I think the topic of my creepy neighbor warrants further discussion. I always knew he was an oddball (see here), but the past few weeks he has really begun to make me uneasy. It started with him leaning out from behind his truck to stare penetratingly into our home one day when I opened the blinds, and it ended with him coming and standing within ten feet of me for no good reason one day without saying anything for three or four minutes while I was waiting for Penny to hurry up and take a dump. As though I were a T-Rex, and as long as he kept perfectly still, I wouldn’t even know he was there. That was the last straw, but there were lots of things in between, too, the most notable of which was him following me in his golf cart from one end of the apartment complex to the other as I walked to get the mail. Once I got to my mailbox, he came careening around the corner and parked haphazardly near the curb to then quiz me on all the things the postman had brought me that day. Another time, while I was waiting in the Jeep for Jon (who had run into the apartment to grab my purse before we left to go to the dog park), creepy neighbor buddy came down the stairs to the parking lot, then stood at the bed of his truck, perfectly parallel to me, and stared me down until Jon emerged from our house. Each time I glanced over at him, he was looking right at my face, and he didn’t even bother to look away. And there were lots of little things, too, like how every single time when I walked Penny to her potty spot, THAT was the moment he decided to come outside to have a smoke. Or like how the one day I’ve ever used our exercise facility, THAT was the day he had to be walking back and forth through it. Mind you, this man is my next door neighbor. We share an entryway and a living room wall. He’s also an employee of the complex, doing maintenance and grounds keeping and whatnot. To be fair though, honestly, I’ve never felt scared of him or directly threatened or anything. As I put it in a recent letter to a friend:

“It’s not like I’m scared of him, or I think he’s going to use his master key to come watch me sleep while Jon is out of town, but I definitely think he’s an oddball that needs someone to explain to him ‘You don’t stare into tenant’s windows for prolonged amounts of time’. You know? One of those guys whose mother never taught him how to be normal? How to act around people? The difference between being friendly and being an effing psychopath? These are all valuable life lessons that he must have somehow missed out on.”
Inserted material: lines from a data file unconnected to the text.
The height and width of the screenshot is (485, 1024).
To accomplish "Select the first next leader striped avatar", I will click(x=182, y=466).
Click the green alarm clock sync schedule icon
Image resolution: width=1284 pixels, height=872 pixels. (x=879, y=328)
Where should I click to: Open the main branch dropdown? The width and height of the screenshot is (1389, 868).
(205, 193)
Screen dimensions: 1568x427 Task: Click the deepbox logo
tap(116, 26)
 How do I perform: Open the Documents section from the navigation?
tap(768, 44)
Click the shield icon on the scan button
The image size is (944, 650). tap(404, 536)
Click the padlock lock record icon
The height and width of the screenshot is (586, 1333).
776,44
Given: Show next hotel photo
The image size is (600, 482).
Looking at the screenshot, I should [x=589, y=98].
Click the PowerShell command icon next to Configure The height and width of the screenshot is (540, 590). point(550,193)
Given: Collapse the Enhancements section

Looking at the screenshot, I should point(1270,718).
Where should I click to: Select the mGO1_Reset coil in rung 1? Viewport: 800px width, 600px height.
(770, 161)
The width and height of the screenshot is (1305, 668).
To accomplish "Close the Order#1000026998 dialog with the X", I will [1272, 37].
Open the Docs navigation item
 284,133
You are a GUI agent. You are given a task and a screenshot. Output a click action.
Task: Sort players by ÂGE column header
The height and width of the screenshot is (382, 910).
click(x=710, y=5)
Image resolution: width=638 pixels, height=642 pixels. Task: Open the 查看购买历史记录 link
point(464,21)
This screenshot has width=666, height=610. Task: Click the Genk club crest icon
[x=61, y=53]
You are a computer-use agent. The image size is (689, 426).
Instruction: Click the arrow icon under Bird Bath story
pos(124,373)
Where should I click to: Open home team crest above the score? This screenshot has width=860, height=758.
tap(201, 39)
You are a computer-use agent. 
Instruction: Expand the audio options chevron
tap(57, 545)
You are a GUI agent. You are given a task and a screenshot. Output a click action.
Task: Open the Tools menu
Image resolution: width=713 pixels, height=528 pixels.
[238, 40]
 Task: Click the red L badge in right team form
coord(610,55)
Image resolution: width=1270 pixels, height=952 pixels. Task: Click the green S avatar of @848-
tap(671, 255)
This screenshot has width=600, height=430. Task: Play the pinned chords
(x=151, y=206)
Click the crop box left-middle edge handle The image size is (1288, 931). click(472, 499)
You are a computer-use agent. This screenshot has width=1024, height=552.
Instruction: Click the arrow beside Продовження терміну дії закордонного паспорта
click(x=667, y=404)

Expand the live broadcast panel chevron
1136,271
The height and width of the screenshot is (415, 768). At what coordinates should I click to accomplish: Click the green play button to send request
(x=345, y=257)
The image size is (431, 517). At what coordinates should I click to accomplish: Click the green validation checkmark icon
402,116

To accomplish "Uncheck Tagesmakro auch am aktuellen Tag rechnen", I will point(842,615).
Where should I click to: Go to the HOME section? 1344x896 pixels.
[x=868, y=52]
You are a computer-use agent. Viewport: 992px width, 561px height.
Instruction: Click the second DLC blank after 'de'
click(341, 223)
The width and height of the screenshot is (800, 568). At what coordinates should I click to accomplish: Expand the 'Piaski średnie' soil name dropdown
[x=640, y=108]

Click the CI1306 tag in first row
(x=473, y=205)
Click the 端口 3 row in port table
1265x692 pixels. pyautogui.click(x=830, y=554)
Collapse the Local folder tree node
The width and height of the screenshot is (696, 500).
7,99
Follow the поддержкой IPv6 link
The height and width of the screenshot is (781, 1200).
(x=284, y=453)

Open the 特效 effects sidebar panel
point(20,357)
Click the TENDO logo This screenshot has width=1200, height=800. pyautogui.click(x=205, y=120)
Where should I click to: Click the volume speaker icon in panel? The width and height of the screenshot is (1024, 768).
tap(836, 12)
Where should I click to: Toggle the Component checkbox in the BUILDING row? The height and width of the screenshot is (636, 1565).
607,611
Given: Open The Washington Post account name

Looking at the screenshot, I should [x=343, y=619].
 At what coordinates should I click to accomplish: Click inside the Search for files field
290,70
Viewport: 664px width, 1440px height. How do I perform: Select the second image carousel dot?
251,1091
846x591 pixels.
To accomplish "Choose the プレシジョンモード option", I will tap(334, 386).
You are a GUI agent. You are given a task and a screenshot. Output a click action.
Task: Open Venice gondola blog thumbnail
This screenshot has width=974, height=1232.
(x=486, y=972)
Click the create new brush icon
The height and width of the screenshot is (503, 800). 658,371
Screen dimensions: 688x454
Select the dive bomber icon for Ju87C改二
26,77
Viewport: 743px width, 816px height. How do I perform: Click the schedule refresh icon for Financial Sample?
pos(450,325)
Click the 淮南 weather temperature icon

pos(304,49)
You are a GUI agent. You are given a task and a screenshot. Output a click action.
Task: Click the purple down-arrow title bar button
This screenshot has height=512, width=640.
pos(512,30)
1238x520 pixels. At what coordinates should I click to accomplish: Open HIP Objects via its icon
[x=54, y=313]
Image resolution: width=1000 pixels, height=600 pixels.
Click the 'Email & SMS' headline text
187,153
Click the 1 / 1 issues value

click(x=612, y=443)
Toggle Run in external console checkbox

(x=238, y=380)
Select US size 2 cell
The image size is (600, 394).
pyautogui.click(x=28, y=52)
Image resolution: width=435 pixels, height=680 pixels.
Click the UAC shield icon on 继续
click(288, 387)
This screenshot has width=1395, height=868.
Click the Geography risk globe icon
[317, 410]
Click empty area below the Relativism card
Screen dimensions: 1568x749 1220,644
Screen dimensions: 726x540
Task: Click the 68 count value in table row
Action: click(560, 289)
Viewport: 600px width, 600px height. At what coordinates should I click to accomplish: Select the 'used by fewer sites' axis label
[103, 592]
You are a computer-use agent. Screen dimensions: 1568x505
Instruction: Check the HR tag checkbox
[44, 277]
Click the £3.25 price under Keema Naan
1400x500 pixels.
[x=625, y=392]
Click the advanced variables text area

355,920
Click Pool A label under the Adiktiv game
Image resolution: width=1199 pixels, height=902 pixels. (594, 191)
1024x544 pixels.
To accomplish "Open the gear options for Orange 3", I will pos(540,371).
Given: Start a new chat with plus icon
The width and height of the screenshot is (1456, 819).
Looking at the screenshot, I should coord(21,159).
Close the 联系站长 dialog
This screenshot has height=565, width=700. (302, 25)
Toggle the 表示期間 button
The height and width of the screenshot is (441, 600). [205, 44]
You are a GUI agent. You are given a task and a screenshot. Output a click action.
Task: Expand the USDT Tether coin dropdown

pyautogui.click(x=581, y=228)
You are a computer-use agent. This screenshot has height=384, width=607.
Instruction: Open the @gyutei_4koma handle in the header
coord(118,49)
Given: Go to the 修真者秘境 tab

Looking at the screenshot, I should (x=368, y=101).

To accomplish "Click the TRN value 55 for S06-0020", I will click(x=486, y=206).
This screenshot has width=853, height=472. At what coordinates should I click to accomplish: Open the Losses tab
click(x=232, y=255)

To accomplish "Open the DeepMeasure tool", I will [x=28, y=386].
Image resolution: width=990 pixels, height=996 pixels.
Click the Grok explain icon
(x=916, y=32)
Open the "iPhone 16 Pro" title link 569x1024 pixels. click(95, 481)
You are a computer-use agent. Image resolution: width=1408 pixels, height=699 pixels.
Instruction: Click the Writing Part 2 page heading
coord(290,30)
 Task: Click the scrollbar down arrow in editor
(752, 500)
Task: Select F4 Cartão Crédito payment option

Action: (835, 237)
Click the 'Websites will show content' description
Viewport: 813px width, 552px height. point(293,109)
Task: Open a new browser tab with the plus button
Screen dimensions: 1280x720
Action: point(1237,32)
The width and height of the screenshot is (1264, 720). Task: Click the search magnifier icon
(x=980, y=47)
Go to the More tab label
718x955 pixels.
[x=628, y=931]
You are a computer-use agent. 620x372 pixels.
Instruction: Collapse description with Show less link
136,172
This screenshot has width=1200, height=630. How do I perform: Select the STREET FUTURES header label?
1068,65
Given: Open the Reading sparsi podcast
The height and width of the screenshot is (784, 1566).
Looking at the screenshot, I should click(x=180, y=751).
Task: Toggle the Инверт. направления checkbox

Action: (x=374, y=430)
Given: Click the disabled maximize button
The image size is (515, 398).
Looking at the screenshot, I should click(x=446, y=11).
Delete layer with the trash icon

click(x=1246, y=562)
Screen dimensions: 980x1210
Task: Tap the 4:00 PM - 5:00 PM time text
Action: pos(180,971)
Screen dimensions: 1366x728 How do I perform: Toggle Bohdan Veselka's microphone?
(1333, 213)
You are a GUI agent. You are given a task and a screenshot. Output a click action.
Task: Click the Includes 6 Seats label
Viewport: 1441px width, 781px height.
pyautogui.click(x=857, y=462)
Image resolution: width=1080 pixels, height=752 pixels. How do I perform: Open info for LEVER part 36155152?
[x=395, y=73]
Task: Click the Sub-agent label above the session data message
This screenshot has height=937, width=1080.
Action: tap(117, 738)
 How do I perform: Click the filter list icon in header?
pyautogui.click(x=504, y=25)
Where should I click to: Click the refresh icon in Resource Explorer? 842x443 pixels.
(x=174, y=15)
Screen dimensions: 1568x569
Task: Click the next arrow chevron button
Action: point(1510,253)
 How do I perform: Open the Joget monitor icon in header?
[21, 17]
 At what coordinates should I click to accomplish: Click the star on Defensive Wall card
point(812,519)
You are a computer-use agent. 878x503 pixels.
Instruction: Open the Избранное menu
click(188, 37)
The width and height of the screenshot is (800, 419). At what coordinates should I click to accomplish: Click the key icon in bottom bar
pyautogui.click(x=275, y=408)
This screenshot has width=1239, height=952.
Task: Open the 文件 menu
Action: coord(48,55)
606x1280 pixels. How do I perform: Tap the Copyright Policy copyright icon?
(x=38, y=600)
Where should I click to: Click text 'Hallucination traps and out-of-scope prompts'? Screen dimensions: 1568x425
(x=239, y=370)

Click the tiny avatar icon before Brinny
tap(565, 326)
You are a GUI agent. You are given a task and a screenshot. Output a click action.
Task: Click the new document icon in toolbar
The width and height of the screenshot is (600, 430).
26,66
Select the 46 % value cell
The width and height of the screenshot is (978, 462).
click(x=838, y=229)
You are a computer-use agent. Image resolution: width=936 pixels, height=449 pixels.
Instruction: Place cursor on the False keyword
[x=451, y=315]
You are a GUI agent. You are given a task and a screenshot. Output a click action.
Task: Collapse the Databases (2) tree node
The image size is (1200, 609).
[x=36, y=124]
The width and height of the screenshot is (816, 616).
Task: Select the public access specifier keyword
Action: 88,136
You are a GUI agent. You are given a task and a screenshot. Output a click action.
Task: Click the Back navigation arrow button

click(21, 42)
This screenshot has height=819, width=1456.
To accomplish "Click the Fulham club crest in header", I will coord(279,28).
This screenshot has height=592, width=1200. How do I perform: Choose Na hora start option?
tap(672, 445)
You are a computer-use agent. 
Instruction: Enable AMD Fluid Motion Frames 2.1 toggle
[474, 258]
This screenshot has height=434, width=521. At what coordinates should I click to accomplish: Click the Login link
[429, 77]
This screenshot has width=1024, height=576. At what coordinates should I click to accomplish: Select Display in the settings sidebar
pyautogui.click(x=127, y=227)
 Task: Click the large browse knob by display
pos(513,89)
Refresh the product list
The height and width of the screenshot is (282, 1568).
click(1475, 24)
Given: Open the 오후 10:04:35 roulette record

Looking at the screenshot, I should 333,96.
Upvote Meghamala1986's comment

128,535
Anyway, so I typed myself up a nice little letter and walked it on down to management. And that’s the end of that. Hopefully.

Other than that, not much going on. Being bored to death at work, Jon off traveling around, getting excited for the holidays. Trying to come up with ideas for Christmas gifts. Planning out all the delicious places I’m going to eat while in Salt Lake City for Thanksgiving. Preparing for my upcoming weekend in Las Vegas. This is the stuff I think about when there is absolutely nothing else to do. Sorry I even mentioned it. Things will pick up soon and I’ll have lots to blog about, but for now…this is what you get.

Wednesday, November 05, 2008

Step 1: Caulk the tub. Step 2: Clean the tub

I probably shouldn’t even mention this. But I’m going to anyway. I caulked our bathtub the other day (don’t be too impressed, I did a really terrible job) and THIS is what the floor of the tub looked like when I was finished:

.........and I just lost half my readers. Including my mom.

Saturday, November 01, 2008

Careful. I'm Freakishly Strong.

I keep forgetting to mention that I tore a phone book in half a couple of days ago at work. Seriously. A coworker taught me the proper technique, and I got it on the first try. It was HILARIOUS. Just trust me on that.